The Play Girl is a 1928 American silent romantic comedy film directed by Arthur Rosson and starring Madge Bellamy, Johnny Mack Brown, and Walter McGrail.[1][2]

When Madge, a clerk in a flower shop, is sent to a bachelor's apartment to deliver and arrange a bouquet, she discovers a guest, young and handsome Bradley Lane, taking a bath. She loses her job and becomes a playgirl until Bradley, her true love, asks her to marry him.[3]

Cast

Production

The film was marred by two deaths of crew members over a period of about two weeks.

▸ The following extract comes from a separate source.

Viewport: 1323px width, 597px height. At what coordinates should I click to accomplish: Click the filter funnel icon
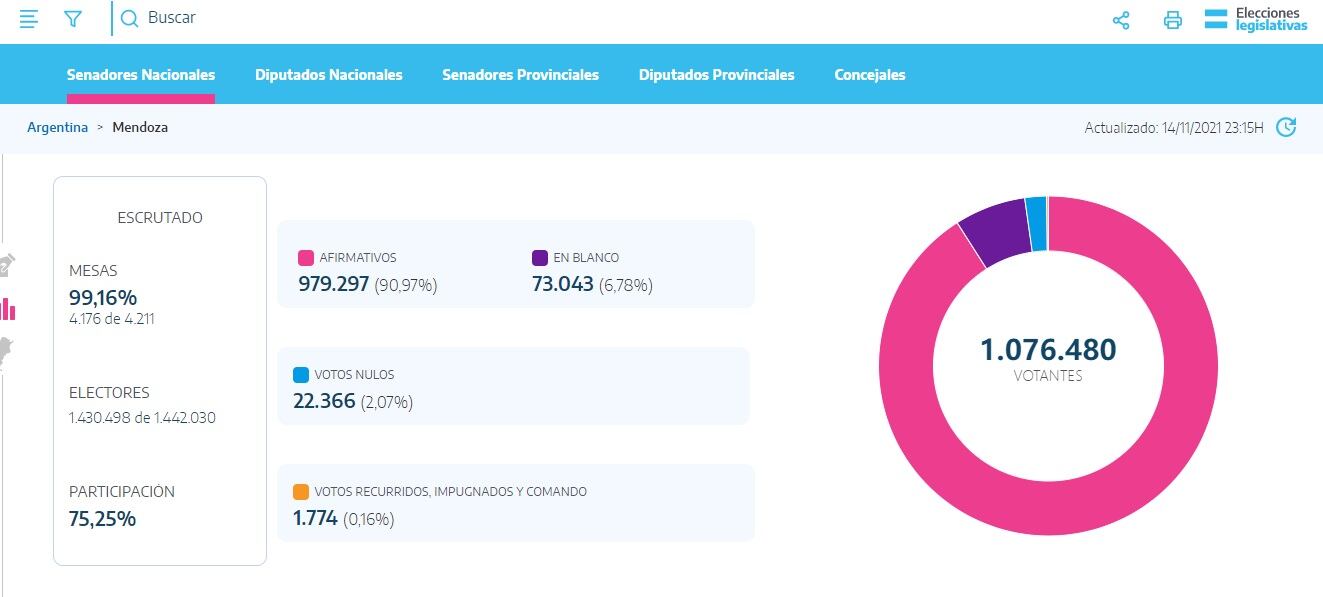[73, 19]
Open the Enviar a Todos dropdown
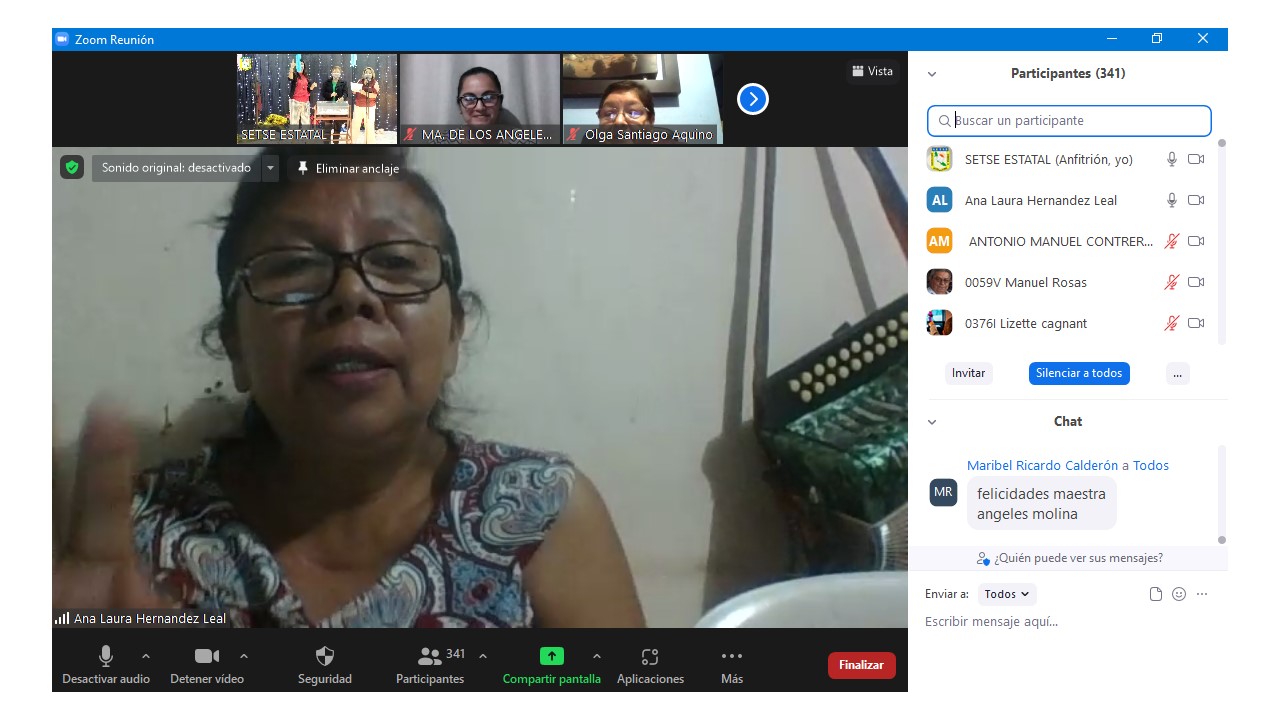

Studio electrician Thomas Rafferty was killed in a fall, and cinematographer Rudolph Bergquist died in an automobile accident on Santa Monica Boulevard in Los Angeles while driving a studio car.[4]

Reception

Motion Picture Herald critic T.O. Service bluntly wrote, "I think 'The Play Girl' is bad," finding it clichéd, and blaming the poor reception on having seen a better film beforehand (Soft Living) and due to "suffering...from an overdose of Bellamy."[5]

Laurence Reid of Motion Picture News called it "interesting and fairly amusing," despite the film having "no plot at all." However, Reid praised Madge Bellamy for "[doing] her bit in making it enjoyable."[6]

Preservation

With no prints of The Play Girl located in any film archives,[7] it is a lost film.

A manuscript listing each scene is preserved in the Library of Congress.[8]